Seria estranho terminar um texto sobre a escrita sem falar de mim próprio e do método que uso.
Num artigo ou num livro, começo por escrever febrilmente, até chegar ao fim. Preciso de ter uma ideia de conjunto do texto, seja um simples ensaio, um romance ou um livro histórico. Faço, assim, uma espécie de esqueleto. Depois, num segundo momento, começo a encher o esqueleto com carne, desenvolvendo aqui, reduzindo ali. E num terceiro momento ocupo-me a aprimorar as frases, a escolher as palavras certas, vejo se encontrei a forma mais fácil e depurada, e ao mesmo tempo mais expressiva, de transmitir o que quero dizer. 

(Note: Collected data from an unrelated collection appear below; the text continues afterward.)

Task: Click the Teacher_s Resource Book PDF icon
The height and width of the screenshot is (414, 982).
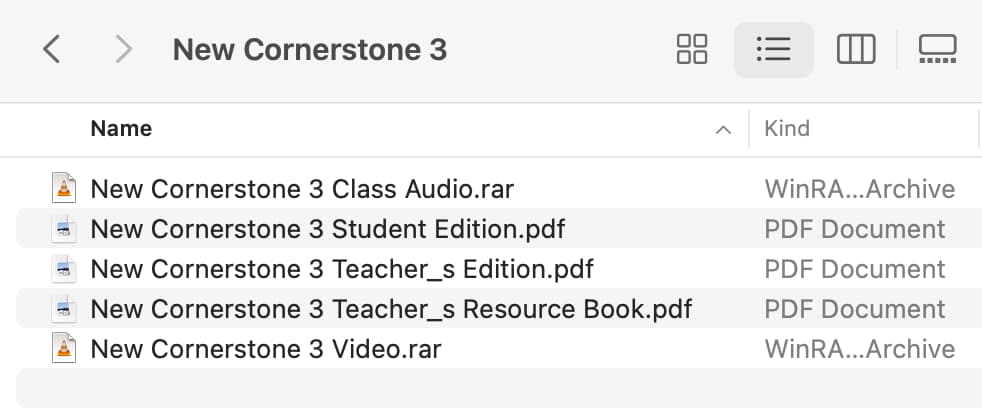Action: (x=64, y=309)
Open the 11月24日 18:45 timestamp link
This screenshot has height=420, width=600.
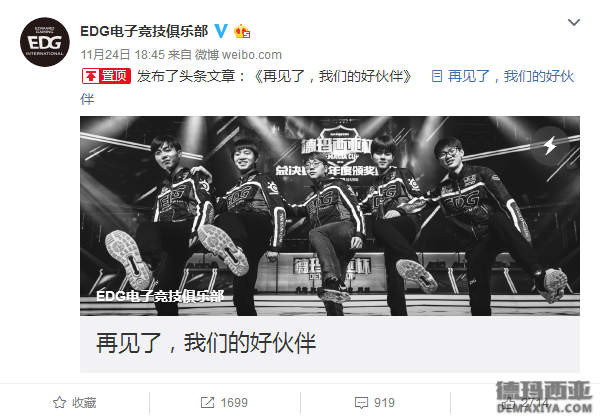[x=122, y=55]
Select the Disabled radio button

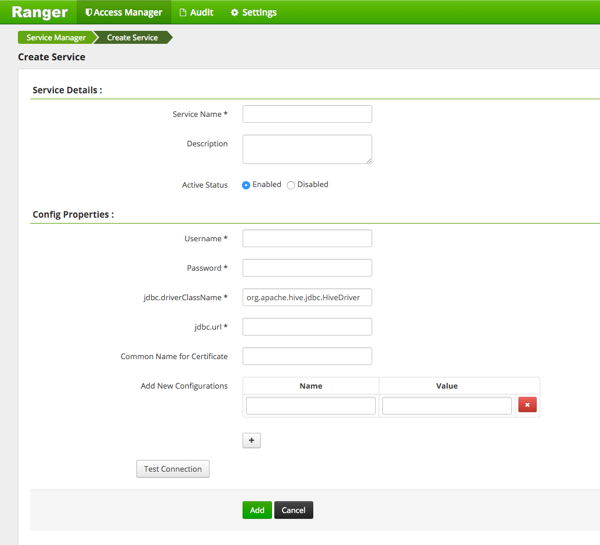(291, 185)

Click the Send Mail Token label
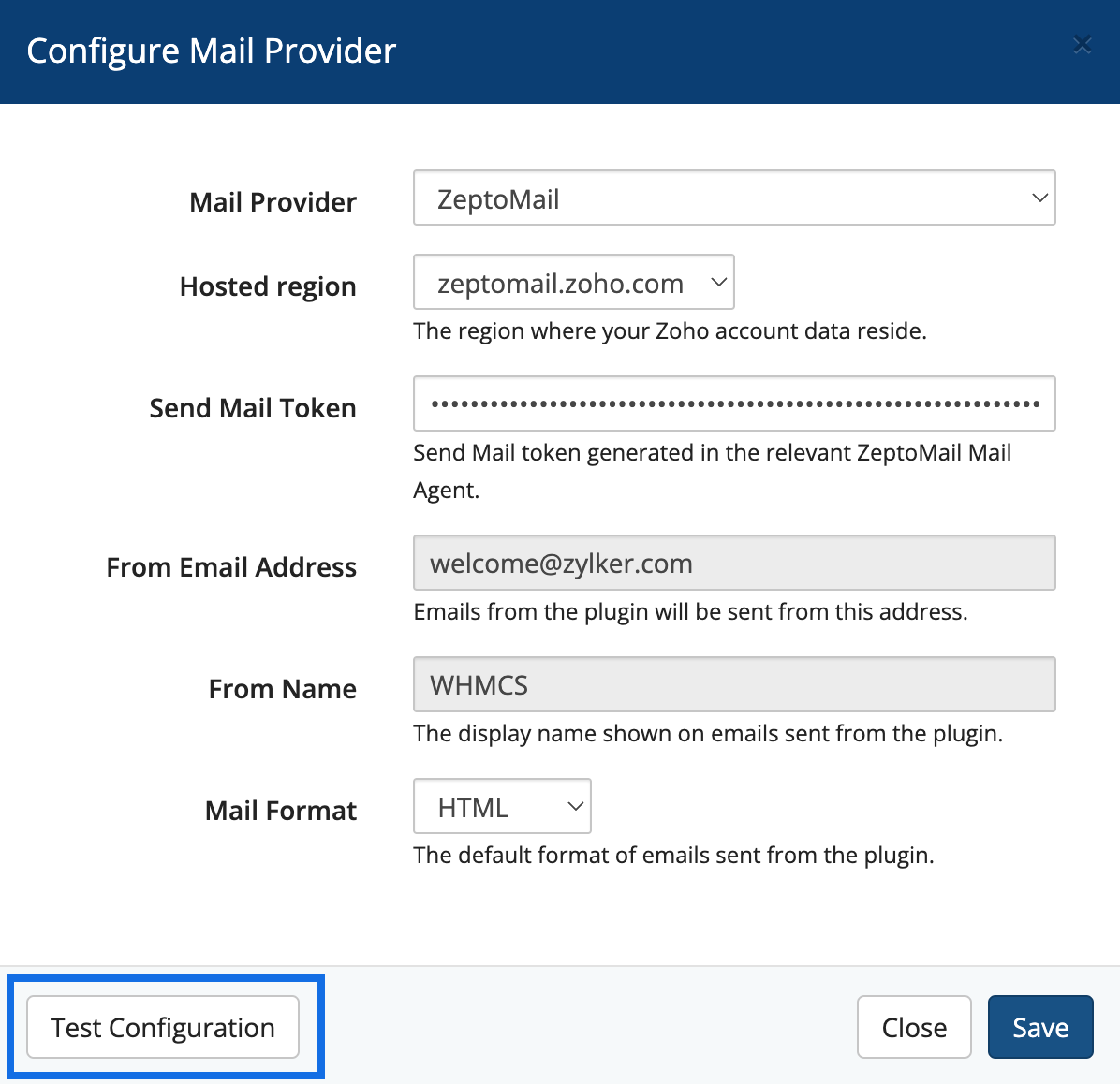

É um pouco como o trabalho do escultor, que numa estátua começa por fazer o vulto, depois aproxima o volume da forma que deseja esculpir, e finalmente cuida dos pormenores, aperfeiçoa o nariz, ajeita as mãos, define os músculos. 

Claro que, mesmo na escrita de ideias, há momentos em que devemos deixar espaço à fantasia. Em que devemos abandonar a frieza da razão e deixar a prosa ganhar esporas. Deixar falar a emoção. E esses momentos são fundamentais para descomprimir o texto e para lhe dar qualquer coisa que a simples razão não transmite.

Na trilogia que acabei de publicar sobre o Estado Novo, há partes que resultam de laboriosas pesquisas, escritas de forma muito racional, quase matemática, demonstrando por A+ B esta ou aquela ideia. Mas outras em que se passa o contrário – como uma descrição do Portugal nos anos 50 que foi escrita de um jato, com recurso à memória, sem consultar nada, oferecendo ao leitor impressões e imagens, nalguns casos recordações de infância. Enfim, escrever é muito difícil, mesmo para quem levou uma vida a escrever. Mas é muito compensador.